Nessuna interpretazione del coprifuoco, entro le 22 nessuno deve più circolare in strada. Il sottosegretario all’Interno, Carlo Sibilia, risponde così al ministro degli Affari Regionali, Mariastella Gelmini, che ha sostenuto che chi va a cena fuori può rimanere al tavolo fino alle 22 e poi tornare a casa senza rischiare sanzioni. “Sono tra quelli che auspicavano il coprifuoco alle 23 ma la cabina di regia, dove siedono i rappresentanti di tutti i partiti, ha deciso per le 22 – ha dichiarato Sibilia – La legge e la circolare del Viminale sono chiare e prevedono il ritorno a casa alle 22 anche per chi cena all’aperto. Evitiamo pertanto interpretazioni personali che possono ingenerare confusione tra i cittadini e mettere in difficoltà le forze dell’ordine”. E ha poi invitato Gelmini a non fare passi in avanti in temi relativi alla Sicurezza. “Se c’è qualcosa da dire sugli aspetti di sicurezza – aggiunge – non è il caso lo faccia il Ministro degli Affari regionali. In Italia l’unica voce credibile e autorità competente in questo senso è quella del ministro dell’Interno”.

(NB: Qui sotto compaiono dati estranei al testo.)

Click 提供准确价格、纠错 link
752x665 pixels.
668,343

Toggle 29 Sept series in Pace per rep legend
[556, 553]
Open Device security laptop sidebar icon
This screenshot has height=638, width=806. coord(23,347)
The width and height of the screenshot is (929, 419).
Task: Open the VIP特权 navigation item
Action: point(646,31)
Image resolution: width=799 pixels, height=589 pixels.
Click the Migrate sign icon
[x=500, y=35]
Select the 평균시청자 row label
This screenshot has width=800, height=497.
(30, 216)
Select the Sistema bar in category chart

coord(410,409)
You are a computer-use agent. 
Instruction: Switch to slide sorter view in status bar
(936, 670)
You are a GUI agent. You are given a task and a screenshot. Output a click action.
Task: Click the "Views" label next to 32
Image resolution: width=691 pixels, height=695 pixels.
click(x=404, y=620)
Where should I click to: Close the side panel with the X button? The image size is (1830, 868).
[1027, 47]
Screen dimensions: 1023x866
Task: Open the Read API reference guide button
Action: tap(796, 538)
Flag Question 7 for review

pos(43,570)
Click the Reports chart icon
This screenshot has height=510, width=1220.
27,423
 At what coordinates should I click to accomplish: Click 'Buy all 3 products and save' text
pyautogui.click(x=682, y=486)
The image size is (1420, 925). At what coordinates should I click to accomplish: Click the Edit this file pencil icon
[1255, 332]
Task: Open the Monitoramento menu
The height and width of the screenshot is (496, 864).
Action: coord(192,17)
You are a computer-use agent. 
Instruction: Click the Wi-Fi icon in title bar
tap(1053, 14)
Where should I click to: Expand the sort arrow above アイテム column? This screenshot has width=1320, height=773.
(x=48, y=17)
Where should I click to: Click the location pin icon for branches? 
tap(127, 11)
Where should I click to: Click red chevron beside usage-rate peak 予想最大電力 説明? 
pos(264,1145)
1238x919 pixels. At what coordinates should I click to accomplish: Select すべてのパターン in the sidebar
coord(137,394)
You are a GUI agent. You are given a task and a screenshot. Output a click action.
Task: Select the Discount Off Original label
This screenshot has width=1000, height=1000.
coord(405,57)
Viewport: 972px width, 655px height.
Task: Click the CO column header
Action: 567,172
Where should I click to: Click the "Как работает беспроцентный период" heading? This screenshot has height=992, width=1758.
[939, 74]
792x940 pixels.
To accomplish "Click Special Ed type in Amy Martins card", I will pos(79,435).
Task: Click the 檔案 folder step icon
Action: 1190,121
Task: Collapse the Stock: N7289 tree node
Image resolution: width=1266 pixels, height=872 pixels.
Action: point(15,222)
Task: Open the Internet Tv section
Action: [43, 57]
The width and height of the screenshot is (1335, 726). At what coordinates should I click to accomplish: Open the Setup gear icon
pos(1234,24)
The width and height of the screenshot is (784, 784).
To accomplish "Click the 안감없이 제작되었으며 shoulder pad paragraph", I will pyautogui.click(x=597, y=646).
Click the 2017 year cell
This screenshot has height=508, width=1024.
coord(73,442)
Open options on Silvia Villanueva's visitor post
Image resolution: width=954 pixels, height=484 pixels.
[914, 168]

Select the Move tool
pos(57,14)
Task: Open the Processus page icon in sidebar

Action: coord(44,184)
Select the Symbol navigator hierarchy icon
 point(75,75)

Gelmini aveva dichiarato in un’intervista al Messaggero che “c’è stata qualche polemica sul coprifuoco e sulla difficoltà per i ristoratori ad erogare i propri servizi la sera. Ma voglio chiarire un punto, chi va a cena fuori può stare tranquillamente seduto al tavolo fino alle 22 e poi, una volta uscito dal locale, far ritorno a casa senza alcun rischio di ricevere sanzioni“. Poi, parlando dell’ultimo decreto, ha osservato: “Si poteva fare di più, ma qualcuno voleva fare molto di meno. Le riaperture sono una vittoria per gli italiani. Quasi tutta Italia è in zona gialla, i nostri ragazzi tornano a scuola, ripartono tante attività economiche”.

“I dati dei contagi stanno migliorando costantemente e la campagna vaccinale è entrata nel vivo: ormai siamo quasi a 400mila inoculazioni al giorno. Se continua il trend positivo a metà maggio – ha assicurato Gelmini – si cambia il coprifuoco e il nostro obiettivo è quello di abolirlo. Si riaprono nuove attività”. Poi ha aggiunto: “Dal 1 giugno vogliamo i ristoranti al chiuso aperti anche a cena, vogliamo che riparta il settore del wedding e va risolto l’incidente sui centri commerciali che devono poter aprire anche durante i week end”.

Rispondendo ai rilievi del leader della Lega Salvini, ha chiosato: “Tutti vogliamo riaprire il prima possibile. Con lo scorso governo l’eccessivo rigorismo ha creato situazione complicate per il Paese. Adesso stiamo lentamente riportando l’Italia alla normalità. Ma tutto deve essere graduale, il virus è ancora tra di noi e non possiamo correre il rischio di sciupare il buon lavoro fatto sinora”.